• _THE TASK_
Output, exactly as written, the lines below starting at the line containing "Click the Rebuild all target files icon" and ending at the line containing "Where should I click to: Expand". Drop the pictures and keep both end lines.

[RECORD SET]

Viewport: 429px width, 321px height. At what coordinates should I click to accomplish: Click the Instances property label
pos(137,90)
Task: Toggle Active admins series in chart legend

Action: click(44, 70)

[/RECORD SET]
[RECORD SET]

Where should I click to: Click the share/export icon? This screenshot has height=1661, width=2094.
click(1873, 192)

[/RECORD SET]
[RECORD SET]

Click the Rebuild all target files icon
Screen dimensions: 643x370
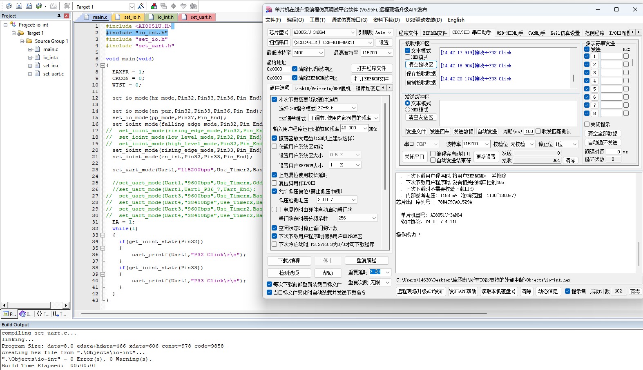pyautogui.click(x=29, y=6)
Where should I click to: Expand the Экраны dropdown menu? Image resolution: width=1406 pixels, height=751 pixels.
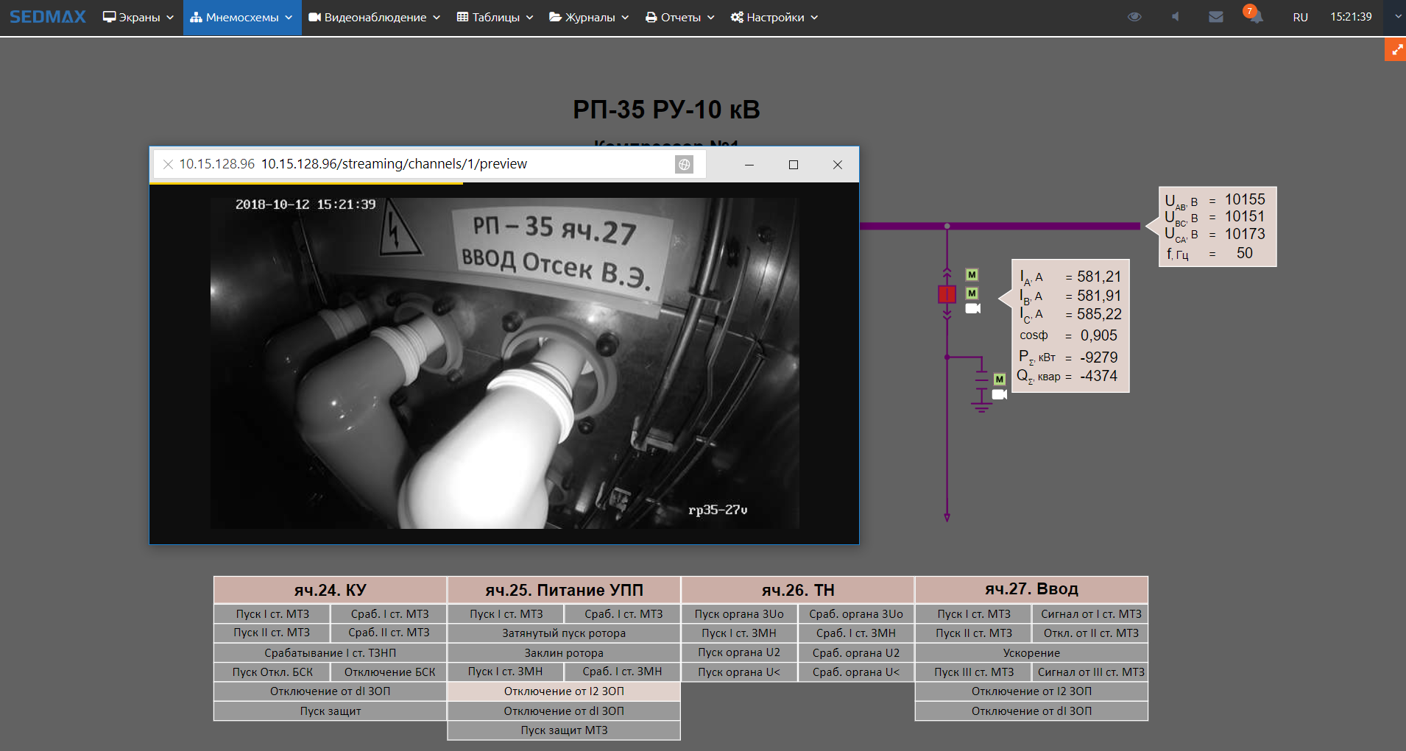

[/RECORD SET]

• _SOLUTION_
Click the Rebuild all target files icon
Screen dimensions: 643x370
pyautogui.click(x=29, y=6)
Where should I click to: Expand the Экраны dropdown menu? Image resolution: width=1406 pixels, height=751 pixels.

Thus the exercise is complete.